The stark beauty of the Xenoposeidon proneneukos holotype NHMUK R2095, a mid-to-posterior partial dorsal vertebra in left and right lateral views.

February 1, 2008: Your neck is pathetic

Sauroposeidon proteles holotype OMNH 53062, 8th cervical vertebra in left lateral view (1400 mm total length). Entire human neck for scale.

January 7, 2009: The sauropods of Star Wars: Special Edition

Our old friend Giraffatitan brancai MB.R.2181 once more, this time with Matt for scale.

February 12, 2010: Tutorial 8: how to photograph big bones

The Archbishop in all its glory. The much-loved dorsals 8 and 9, in right lateral view, of the Tendaguru brachiosaurid NHMUK R5937.
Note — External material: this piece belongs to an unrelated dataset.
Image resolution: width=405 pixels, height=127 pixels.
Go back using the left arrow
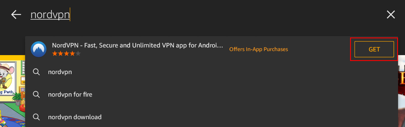(16, 15)
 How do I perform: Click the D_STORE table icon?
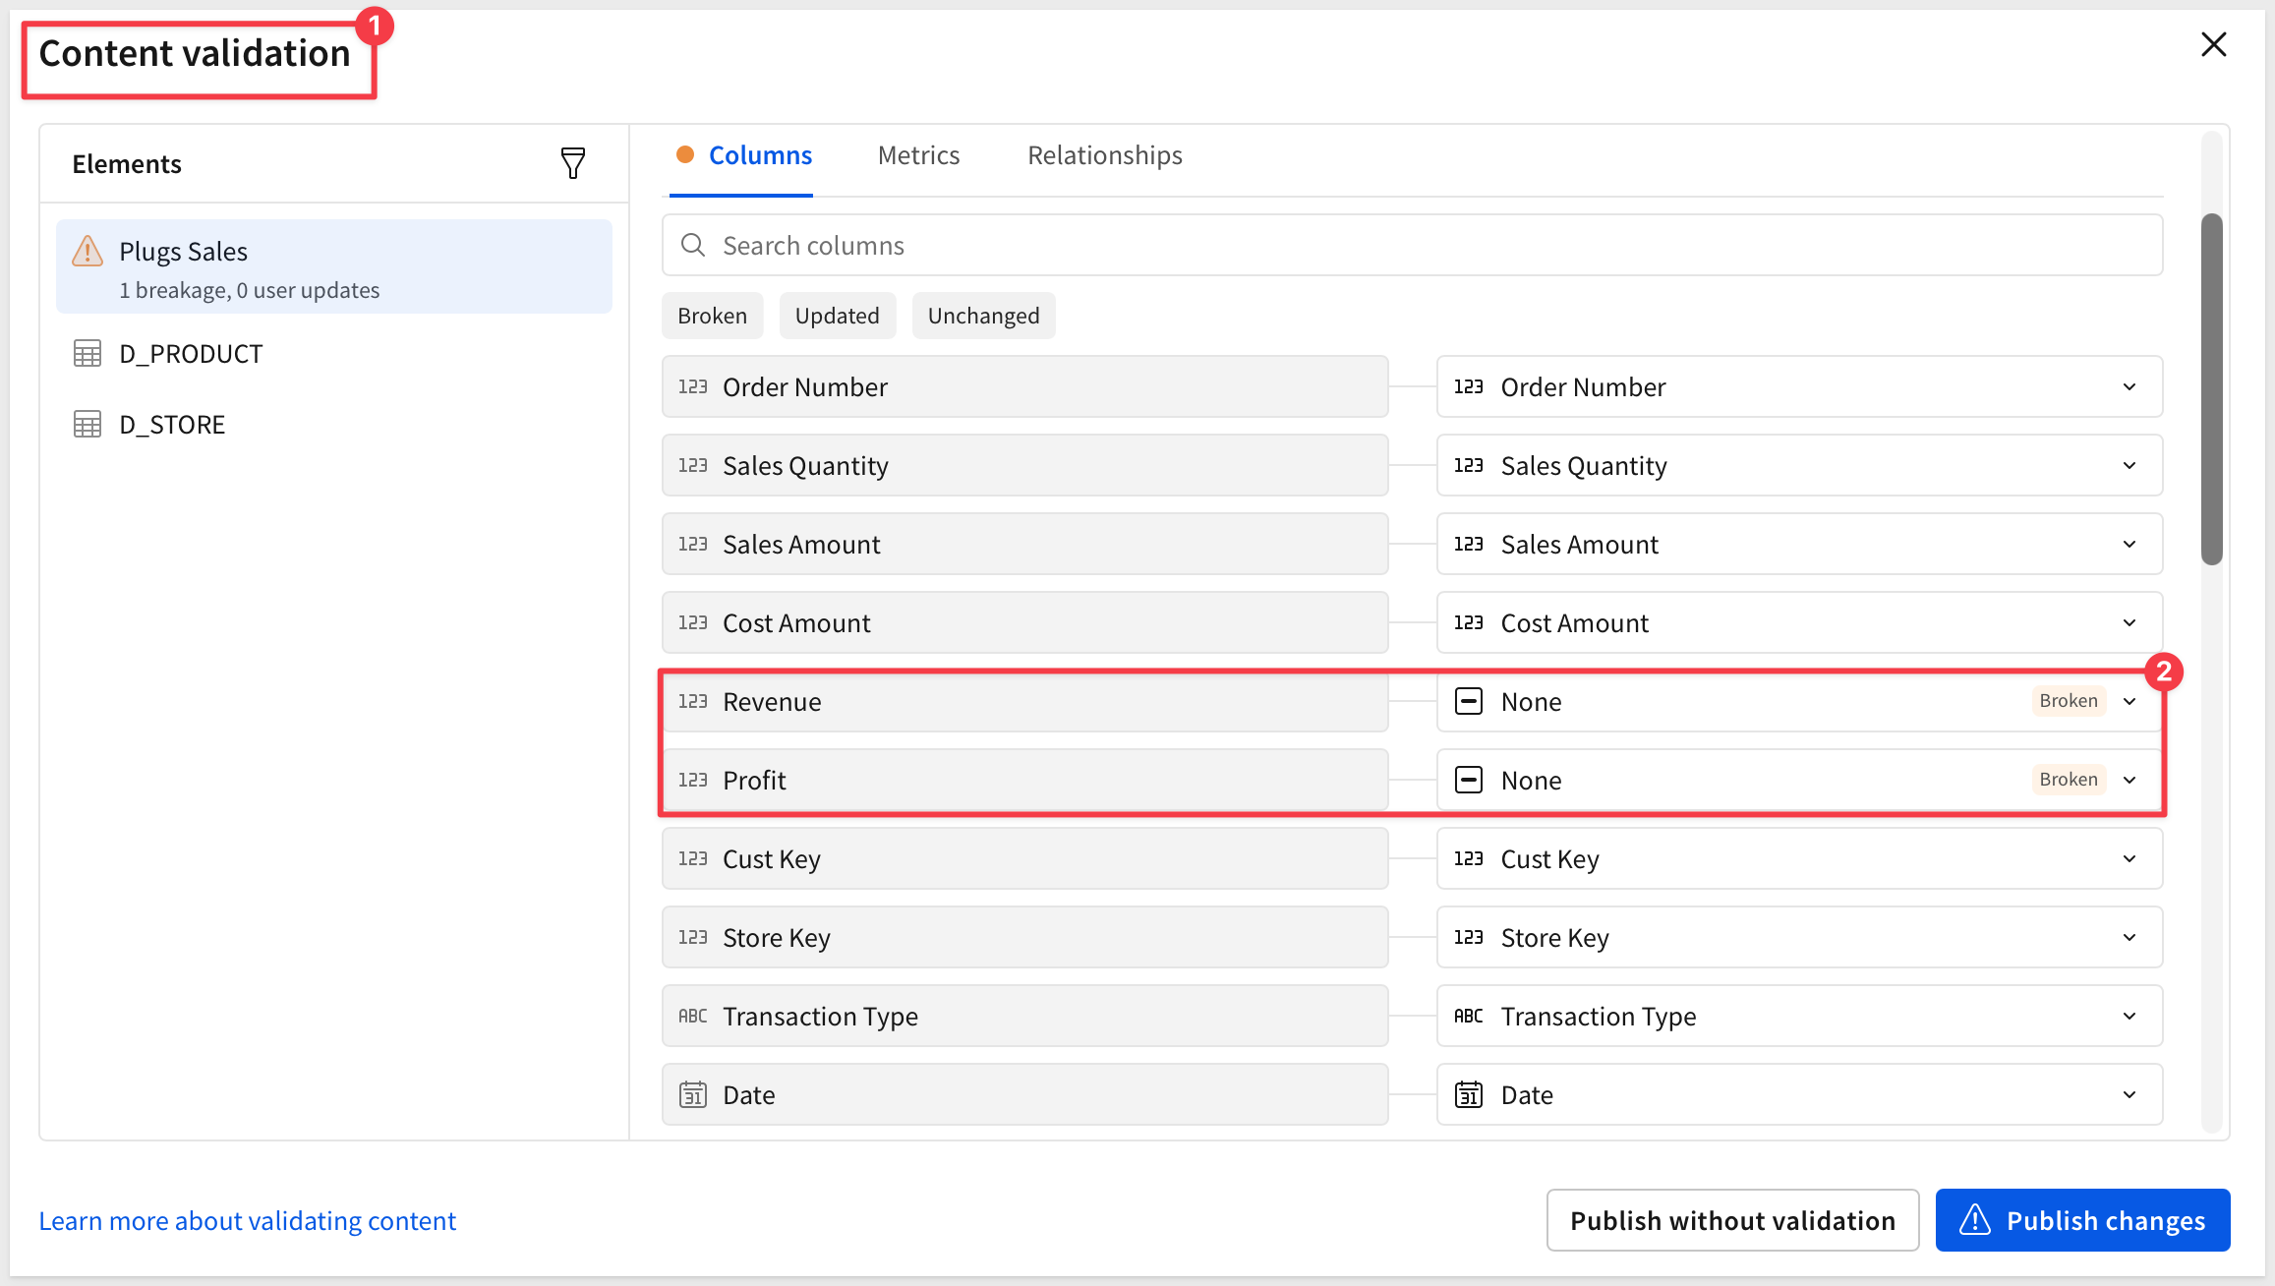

May 16, 2011: Why the long necks? Probably not sexual selection

Taylor et al. (2011), fig. 1: Sauropod necks, showing relationships for a selection of species, and the range of necks lengths and morphologies that they encompass. Phylogeny based on that of Upchurch et al. (2004: fig. 13.18). Mamenchisaurus hochuanensis (neck 9.5 m long) modified from Young & Zhao (1972: fig. 4); Dicraeosaurus hansemanni (2.7 m) modified from Janensch (1936: plate XVI); Diplodocus carnegii (6.5 m) modified from Hatcher (1903: plate VI); Apatosaurus louisae (6 m) modified from Lovelace, Hartman & Wahl (2008: fig. 7); Camarasaurus supremus (5.25 m) modified from Osborn & Mook (1921: plate 84); Giraffatitan brancai (8.75 m) modified from Janensch (1950: plate VIII); giraffe (1.8 m) modified from Lydekker (1894:332). Alternating grey and white vertical bars mark 1 m increments.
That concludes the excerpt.